Further, pleading psychological injury is a bit of a dangerous path to go down, as many will interpret that as “playing football is making my mental health suffer” which isn’t the greatest of looks.

The man always good for an opinion on Twitter, Andy Holt of Accrington Stanley, pointed out that his side had to play 31 games after January 8th last year - and the EFL wouldn’t budge for them. A quick look back at their results over this period highlighted just how patchy their form was - it was pretty clear the extra workload had an effect.

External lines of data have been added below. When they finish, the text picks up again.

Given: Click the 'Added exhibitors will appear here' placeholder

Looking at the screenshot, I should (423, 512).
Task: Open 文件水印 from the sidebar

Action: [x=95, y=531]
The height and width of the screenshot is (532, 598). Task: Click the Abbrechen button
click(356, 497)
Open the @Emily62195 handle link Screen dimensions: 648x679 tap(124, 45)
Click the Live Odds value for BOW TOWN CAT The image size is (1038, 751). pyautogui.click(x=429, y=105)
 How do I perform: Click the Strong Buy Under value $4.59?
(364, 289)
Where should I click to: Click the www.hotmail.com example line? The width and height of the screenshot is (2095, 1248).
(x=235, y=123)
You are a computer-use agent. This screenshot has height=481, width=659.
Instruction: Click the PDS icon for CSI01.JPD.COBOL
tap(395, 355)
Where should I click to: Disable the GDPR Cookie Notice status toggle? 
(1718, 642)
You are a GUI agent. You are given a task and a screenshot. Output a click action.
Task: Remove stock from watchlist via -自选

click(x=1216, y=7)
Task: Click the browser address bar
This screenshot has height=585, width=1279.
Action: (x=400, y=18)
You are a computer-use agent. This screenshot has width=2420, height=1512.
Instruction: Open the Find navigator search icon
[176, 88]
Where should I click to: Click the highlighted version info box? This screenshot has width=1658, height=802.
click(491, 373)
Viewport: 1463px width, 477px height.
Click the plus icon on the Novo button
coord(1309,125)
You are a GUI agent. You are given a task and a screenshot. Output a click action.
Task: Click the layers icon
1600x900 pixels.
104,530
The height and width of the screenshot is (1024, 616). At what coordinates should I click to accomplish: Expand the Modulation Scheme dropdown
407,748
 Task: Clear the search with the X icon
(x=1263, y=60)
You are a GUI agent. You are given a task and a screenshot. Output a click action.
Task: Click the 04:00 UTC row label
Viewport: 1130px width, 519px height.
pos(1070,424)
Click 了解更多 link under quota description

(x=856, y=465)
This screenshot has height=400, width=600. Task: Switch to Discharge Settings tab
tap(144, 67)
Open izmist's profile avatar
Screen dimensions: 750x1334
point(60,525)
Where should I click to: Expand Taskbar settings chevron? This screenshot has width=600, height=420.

Plus, if you look at previous EFL Trophy finalists across the last few seasons, most saw their form go down the toilet post-final, including ours (twice). Is this a coincidence? I don’t think so.

According to some bloke called Alan Nixon on Twitter (he works for the Sun so insert pinch of salt here) it’s cos extending the season might clash with the Queen’s jubilee. Yes, Alan but what happens if she dies before then?

Happily, it’s not our problem this time around; there’s no doubt that the Latics are currently meandering up the smelliest of creeks minus a paddle, but the truth is that any attempt to extend the season can only hurt Sunderland AFC. In the climate of ultimate self-protection that almost all other football clubs have chosen to embrace, I say no dice.

Now lace up your boots, get on the pitch and crack on.